Public Release: 

OU-led team finds lasting severe weather impact in feathers of young birds

University of Oklahoma

While studying a ground-nesting bird population near El Reno, Okla., a University of Oklahoma-led research team found that stress during a severe weather outbreak of May 31, 2013, had manifested itself into malformations in the growing feathers of the young birds. The team witnessed a phenomenon termed 'pallid bands' in a large proportion of fledgling Grasshopper Sparrows and found spikes in the chemical signatures of 'pallid bands,' which led to abnormalities in the new feathers.

"This may be the first example of severe thunderstorms being scientifically implicated in sub-lethal stress impacts on wildlife," says Jeremy Ross, who led the study at the Oklahoma Biological Survey, College of Arts and Sciences. Other co-collaborators on the study include Jeffrey F. Kelly and Eli S. Bridge, Oklahoma Biological Survey; Michael H. Engel, ConocoPhillips School of Geology and Geophysics; Dan L. Reinking, Sutton Avian Research Center; and W. Alice Boyle, Kansas State University.
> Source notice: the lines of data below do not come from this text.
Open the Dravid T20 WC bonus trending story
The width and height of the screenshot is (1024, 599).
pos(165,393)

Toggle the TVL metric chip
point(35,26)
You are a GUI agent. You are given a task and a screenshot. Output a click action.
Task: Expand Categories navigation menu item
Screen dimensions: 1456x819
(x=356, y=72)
The groundbreaking study arose by near accident in August 2013, after the team observed a high incidence (44%) of 'pallid bands' across the tail feathers of juvenile Grasshopper Sparrows captured near the site as part of another study. Ross and his collaborators hypothesized that the 'pallid bands' were induced by the stress during the severe weather outbreak earlier that year when the bird population was pummeled by 2.2 inch-wide hailstones during a storm that spawned a 2-mile wide EF5 tornado just south of the site.
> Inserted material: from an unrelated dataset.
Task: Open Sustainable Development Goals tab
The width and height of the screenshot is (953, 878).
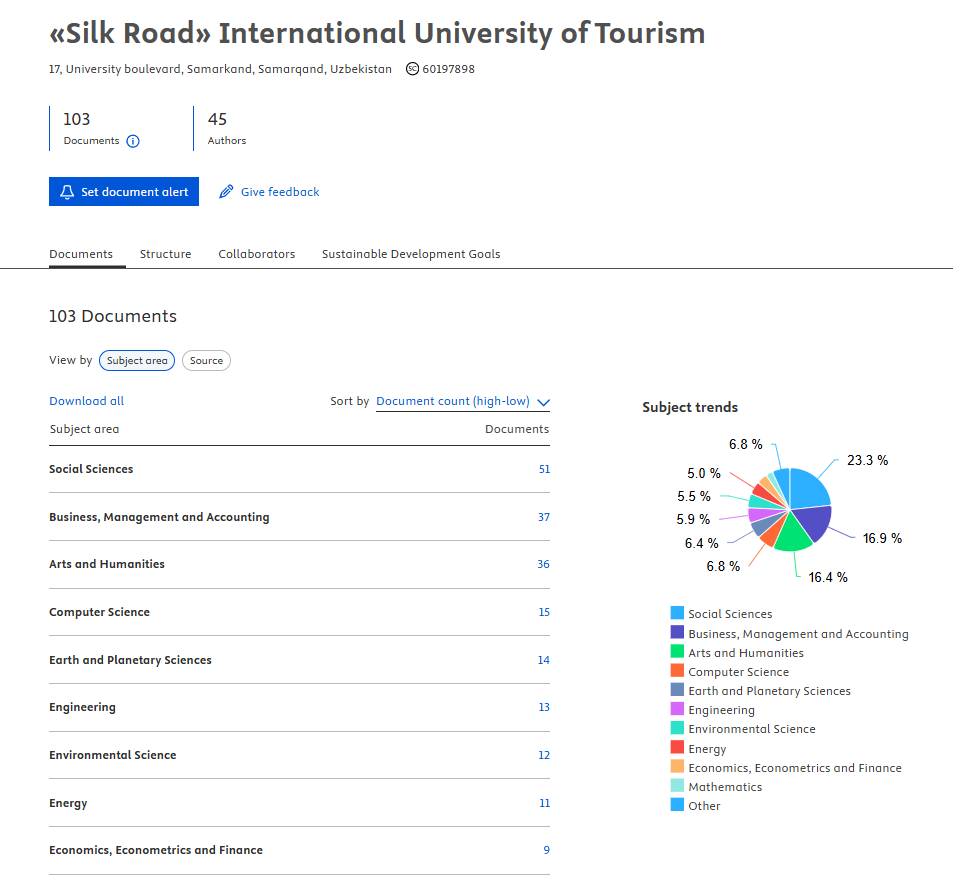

The team predicted that the feather tissue with 'pallid bands' would contain a spike in certain nitrogen isotopes. In a stress response, muscle tissue breaks down shifting the nitrogen composition of the blood, which is then incorporated into the developing feathers. From 18 young birds at the site, the team measured the nitrogen isotope levels in the 'pallid bands' relative to other sections of the same tail feathers.
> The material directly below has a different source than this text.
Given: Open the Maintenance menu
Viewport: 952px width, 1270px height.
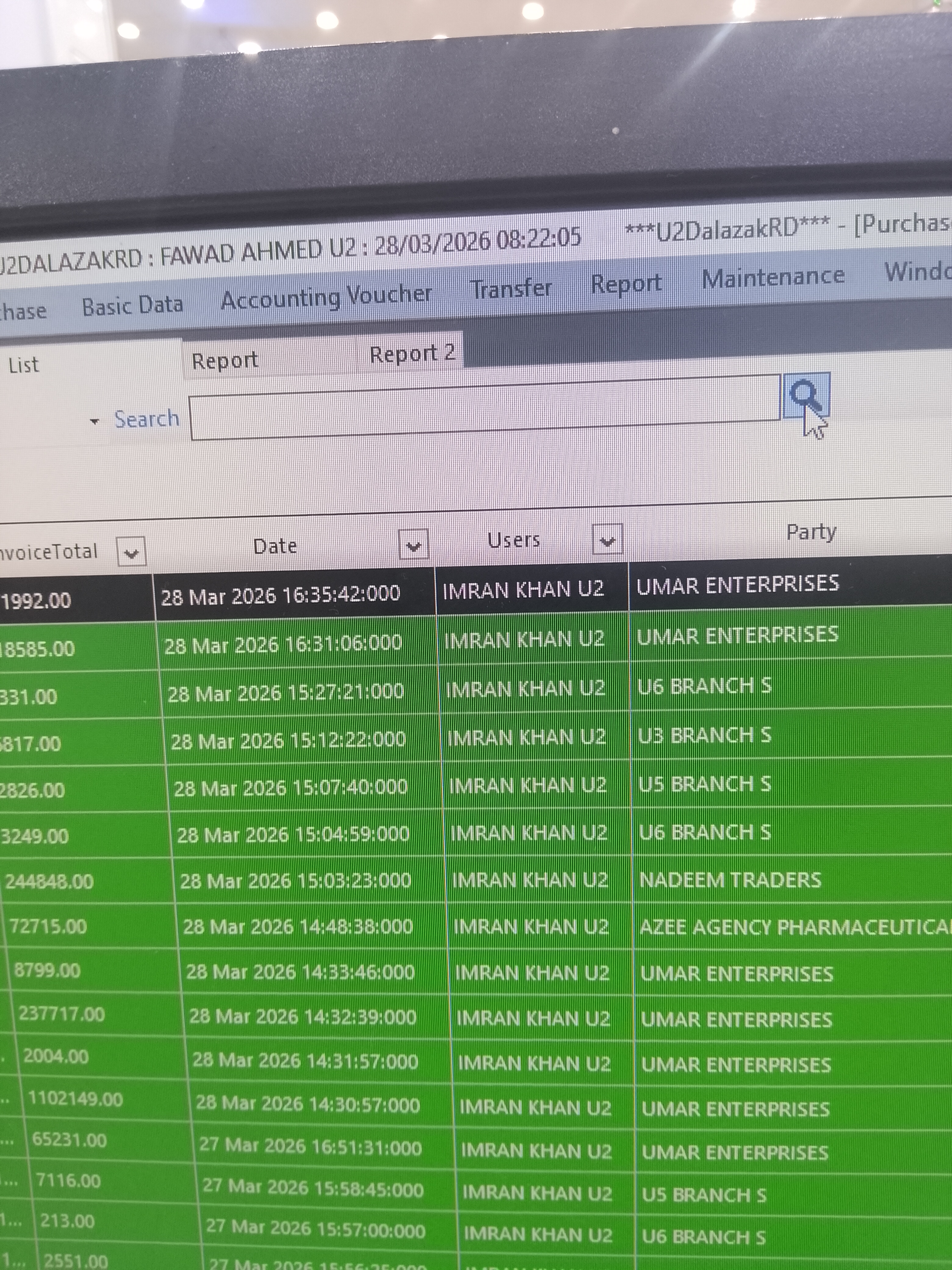Looking at the screenshot, I should coord(773,277).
As a result, the team was definitively able to attribute these stress markers to the May 31, 2013, severe weather outbreak by confirming the expected proportion of young birds in an average year that would have hatched as of May 31, 2013 with the proportion of young birds showing 'pallid bands.' The results of this study have been published in the open access journal PeerJ at http://dx.doi.org/10.7717/peerj.814.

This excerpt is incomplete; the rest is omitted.